С 13 марта уже очень сильно бомбили – в городе были разрушения, погибали люди. Сын вывез нас с внуком в чужой район на окраине города.
Он пошел собирать дрова и получил смертельное ранение. А меня и внука, как оказалось, спас: через два часа был прилет в дом, из которого он нас вывез.
14 марта люди начали покидать город. Я была в таком состоянии, что ничего не соображала. Внук трясся. Нельзя было даже двух шагов пройти – все время мимо пролетали снаряды. Возле нас остановилась машина. Женщина сказала, что есть одно место. Я посадила своего внука к этим незнакомым людям. Они его вывезли. Затем моя приятельница забрала его к себе. А я осталась в Мариуполе.
Я не смогла похоронить сына. Мы с одной женщиной занесли его тело в дом, на которой была надпись «Морг». Там уже были трупы. После этого я ушла к родственникам и была у них до 12 апреля. Затем в их дом попало три снаряда. Мы хотели выехать, но уже не смогли. Был перевозчик, который повез семейную пару с детьми и должен был вернуться за нами. Он вернулся в город, но прежде чем забрать нас, поехал к жене, чтобы сказать, что снова будет уезжать. Только переступил порог своего дома – в него попал снаряд. Мы ждали его. Только через две недели узнали, что он погиб.
Позже нашли другого водителя, но возникла проблема с пропусками. В конце концов город был полностью закрыт. Все вокруг взрывалось и горело. Какие-то люди забрали меня с родственницей в бомбоубежище. Мы просидели там до 24 апреля. Потом в городе стало тише – бомбили только Азовсталь. На улицах было очень много трупов. Их таскали брошенные собаки. Это был какой-то ад.
Я вышла из бомбоубежища и начала обходить дома знакомых, друзей и родственников – нигде никого не было. Один раз пришлось ночевать на лавочке, потому что некуда было идти. Позже меня встретила знакомая и забрала к себе. Только четвертого июня впервые за все время появилась возможность покупаться. А 17 июня невестка смогла забрать меня из Мариуполя. Сейчас я живу в Киеве. Не могу с собой совладать – все время плачу. Теперь я бомж. Я понимаю, что рано или поздно Мариуполь снова будет украинским городом. Он отстроится. Но мне 72 года, у меня времени нет ждать. Я даже не знаю, где могила сына. Наши с ним квартиры сгорели. Невестка с внуком уехала к своим родителям в Донецкую область.

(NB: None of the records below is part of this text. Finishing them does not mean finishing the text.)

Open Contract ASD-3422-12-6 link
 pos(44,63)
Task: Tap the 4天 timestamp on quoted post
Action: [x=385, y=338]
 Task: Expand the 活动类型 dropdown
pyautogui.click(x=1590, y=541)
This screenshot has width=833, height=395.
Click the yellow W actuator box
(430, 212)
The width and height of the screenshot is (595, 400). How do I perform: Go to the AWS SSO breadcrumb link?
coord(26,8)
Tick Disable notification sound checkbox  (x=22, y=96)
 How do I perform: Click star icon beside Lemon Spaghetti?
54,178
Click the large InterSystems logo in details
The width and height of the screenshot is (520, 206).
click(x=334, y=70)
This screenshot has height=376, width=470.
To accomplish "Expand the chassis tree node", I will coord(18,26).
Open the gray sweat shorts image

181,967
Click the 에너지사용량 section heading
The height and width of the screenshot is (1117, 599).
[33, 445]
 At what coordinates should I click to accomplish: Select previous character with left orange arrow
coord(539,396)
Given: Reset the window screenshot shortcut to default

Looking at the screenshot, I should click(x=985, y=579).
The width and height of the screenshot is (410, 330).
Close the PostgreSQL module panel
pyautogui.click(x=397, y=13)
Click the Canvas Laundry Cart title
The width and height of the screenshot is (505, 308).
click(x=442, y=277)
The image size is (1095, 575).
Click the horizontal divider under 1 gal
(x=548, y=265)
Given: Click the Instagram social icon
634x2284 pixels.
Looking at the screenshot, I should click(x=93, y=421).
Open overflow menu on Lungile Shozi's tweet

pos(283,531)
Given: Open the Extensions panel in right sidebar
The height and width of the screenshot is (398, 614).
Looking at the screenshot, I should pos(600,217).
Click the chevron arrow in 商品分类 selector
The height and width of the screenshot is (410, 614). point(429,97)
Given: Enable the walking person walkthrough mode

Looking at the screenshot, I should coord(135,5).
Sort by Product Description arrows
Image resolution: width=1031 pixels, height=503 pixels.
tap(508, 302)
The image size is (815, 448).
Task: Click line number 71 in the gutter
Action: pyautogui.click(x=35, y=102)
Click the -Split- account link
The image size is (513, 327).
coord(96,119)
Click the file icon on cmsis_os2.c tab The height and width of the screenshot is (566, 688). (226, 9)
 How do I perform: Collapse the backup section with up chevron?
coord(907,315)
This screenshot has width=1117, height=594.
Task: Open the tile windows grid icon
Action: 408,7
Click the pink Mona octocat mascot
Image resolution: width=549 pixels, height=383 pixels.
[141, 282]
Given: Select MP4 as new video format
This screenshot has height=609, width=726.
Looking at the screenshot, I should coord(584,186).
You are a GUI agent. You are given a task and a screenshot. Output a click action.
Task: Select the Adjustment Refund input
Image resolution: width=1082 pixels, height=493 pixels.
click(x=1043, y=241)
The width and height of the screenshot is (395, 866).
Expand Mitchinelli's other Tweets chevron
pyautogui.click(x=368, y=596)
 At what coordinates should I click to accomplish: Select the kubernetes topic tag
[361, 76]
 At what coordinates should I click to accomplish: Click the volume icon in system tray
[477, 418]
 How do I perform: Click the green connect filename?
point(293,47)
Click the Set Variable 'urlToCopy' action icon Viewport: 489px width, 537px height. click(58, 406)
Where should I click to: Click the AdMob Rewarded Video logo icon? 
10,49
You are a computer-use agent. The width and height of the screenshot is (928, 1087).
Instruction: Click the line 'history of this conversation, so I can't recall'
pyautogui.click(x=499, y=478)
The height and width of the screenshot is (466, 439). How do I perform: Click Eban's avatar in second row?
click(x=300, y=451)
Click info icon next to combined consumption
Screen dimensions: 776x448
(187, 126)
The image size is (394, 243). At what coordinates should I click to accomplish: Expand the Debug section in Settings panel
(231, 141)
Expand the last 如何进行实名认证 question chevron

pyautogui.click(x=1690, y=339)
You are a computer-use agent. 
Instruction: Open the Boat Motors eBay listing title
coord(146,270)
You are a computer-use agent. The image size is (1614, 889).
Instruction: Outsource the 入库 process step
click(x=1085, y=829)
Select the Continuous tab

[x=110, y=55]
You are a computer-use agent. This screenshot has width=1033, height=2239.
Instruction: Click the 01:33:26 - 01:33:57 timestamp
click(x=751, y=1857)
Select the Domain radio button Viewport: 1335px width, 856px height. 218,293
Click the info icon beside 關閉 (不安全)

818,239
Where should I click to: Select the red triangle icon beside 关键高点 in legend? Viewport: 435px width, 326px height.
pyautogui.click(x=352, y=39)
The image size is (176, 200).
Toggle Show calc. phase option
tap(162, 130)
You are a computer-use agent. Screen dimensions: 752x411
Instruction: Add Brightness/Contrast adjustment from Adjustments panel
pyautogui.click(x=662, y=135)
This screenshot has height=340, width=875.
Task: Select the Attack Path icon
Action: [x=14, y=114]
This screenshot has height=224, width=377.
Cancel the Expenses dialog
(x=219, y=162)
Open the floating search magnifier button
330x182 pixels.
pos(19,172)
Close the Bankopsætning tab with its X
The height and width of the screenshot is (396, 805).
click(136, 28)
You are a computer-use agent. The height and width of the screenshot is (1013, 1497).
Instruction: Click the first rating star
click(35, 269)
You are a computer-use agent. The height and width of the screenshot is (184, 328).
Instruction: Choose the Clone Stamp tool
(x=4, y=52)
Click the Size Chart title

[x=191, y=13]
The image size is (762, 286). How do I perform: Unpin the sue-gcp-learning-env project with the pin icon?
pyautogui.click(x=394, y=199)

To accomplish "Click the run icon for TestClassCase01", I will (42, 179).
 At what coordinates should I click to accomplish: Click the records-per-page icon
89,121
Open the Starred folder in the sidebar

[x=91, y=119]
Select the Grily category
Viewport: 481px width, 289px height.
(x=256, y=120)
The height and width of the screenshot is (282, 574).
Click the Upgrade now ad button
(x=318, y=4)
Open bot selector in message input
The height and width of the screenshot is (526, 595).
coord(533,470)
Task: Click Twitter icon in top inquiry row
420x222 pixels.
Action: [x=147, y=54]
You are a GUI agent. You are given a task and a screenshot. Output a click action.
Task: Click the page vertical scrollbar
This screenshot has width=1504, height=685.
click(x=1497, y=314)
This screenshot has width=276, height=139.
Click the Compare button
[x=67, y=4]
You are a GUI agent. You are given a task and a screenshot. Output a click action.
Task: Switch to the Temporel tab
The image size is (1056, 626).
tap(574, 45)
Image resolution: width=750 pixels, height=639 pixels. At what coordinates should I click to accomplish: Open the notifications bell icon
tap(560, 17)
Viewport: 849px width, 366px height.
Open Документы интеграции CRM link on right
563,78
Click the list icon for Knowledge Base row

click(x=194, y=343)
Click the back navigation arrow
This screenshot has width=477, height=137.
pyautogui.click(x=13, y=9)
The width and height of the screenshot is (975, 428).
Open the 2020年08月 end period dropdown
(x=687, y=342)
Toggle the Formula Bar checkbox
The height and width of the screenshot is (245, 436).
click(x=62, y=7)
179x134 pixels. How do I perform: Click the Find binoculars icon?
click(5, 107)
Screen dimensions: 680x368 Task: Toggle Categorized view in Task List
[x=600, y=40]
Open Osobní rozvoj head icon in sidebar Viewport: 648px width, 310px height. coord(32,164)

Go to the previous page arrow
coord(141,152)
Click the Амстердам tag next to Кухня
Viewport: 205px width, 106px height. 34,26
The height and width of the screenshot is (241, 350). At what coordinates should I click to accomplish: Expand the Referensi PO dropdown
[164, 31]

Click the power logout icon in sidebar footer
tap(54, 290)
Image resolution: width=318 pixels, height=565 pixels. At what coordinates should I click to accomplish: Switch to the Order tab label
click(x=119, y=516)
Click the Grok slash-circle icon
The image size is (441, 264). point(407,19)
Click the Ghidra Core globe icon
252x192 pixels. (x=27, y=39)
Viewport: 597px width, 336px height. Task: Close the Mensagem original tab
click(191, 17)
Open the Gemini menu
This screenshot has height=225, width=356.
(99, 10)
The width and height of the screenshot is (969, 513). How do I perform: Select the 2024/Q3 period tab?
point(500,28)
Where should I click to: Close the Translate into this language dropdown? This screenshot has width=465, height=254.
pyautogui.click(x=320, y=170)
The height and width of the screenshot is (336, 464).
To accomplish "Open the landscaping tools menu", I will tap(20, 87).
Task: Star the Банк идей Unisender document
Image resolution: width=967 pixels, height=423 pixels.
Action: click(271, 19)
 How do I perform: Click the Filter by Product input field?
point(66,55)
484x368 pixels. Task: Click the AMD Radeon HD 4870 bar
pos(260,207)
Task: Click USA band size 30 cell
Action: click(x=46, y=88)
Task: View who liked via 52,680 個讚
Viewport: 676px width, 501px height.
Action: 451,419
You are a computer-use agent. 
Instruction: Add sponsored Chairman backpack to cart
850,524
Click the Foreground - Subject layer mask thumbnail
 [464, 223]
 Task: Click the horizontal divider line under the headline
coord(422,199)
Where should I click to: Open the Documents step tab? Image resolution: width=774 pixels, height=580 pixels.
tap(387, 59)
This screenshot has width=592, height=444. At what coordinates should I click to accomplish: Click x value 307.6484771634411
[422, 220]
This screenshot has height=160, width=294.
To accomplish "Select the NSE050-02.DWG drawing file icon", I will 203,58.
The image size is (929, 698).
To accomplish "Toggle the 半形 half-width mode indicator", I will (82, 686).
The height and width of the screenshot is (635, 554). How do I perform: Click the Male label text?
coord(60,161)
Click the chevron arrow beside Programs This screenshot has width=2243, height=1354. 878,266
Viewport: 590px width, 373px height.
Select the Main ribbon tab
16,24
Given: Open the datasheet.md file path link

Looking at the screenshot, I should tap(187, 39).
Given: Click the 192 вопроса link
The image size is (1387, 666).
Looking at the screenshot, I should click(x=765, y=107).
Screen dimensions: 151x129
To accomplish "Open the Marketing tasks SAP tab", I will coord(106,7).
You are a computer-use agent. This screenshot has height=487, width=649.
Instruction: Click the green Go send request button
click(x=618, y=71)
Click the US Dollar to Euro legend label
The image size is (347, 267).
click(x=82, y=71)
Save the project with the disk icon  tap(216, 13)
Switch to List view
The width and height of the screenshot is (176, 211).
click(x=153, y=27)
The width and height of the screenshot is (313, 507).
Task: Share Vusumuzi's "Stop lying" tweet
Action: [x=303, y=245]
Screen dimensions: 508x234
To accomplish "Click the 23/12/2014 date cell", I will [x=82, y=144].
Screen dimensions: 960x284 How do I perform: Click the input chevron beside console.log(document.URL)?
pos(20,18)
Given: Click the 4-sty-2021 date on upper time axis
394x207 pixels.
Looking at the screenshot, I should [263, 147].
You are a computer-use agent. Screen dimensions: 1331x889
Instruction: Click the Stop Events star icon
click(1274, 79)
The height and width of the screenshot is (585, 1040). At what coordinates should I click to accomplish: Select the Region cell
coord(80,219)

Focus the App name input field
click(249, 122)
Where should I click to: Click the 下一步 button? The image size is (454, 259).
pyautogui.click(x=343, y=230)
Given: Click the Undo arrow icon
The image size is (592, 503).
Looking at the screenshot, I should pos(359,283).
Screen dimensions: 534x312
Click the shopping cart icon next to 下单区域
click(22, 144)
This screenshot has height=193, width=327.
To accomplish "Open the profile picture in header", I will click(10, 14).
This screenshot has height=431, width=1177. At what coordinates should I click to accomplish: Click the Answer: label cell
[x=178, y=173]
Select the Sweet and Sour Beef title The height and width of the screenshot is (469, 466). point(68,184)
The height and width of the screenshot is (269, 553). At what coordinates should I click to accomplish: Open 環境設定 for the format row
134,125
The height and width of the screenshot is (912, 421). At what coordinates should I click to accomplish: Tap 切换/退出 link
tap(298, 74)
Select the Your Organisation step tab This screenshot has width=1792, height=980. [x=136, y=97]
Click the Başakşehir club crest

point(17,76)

Понимаю, что со мной случилось что-то страшное, но ни сердцем, ни умом не могу это принять. Я пережила девяностые годы. Могла принимать правильные решения, уладить любые вопросы. А сейчас я ничего не понимаю. Что со мной? Что мне делать? Куда идти? Когда я была в Мариуполе, лежала и думала: «Вот летит ракета. Интересно, она на меня упадет или мимо пролетит?» Здравый человек не должен так рассуждать. Это шоковое состояние. И этот шок до сих пор не прошел. Я ездила в Борисполь к племяннице. Знала, что там шли работы по разминированию, но все равно сильно испугалась, когда прозвучал взрыв. Прямо до тошноты. Не знаю, смогу ли я побороть этот страх.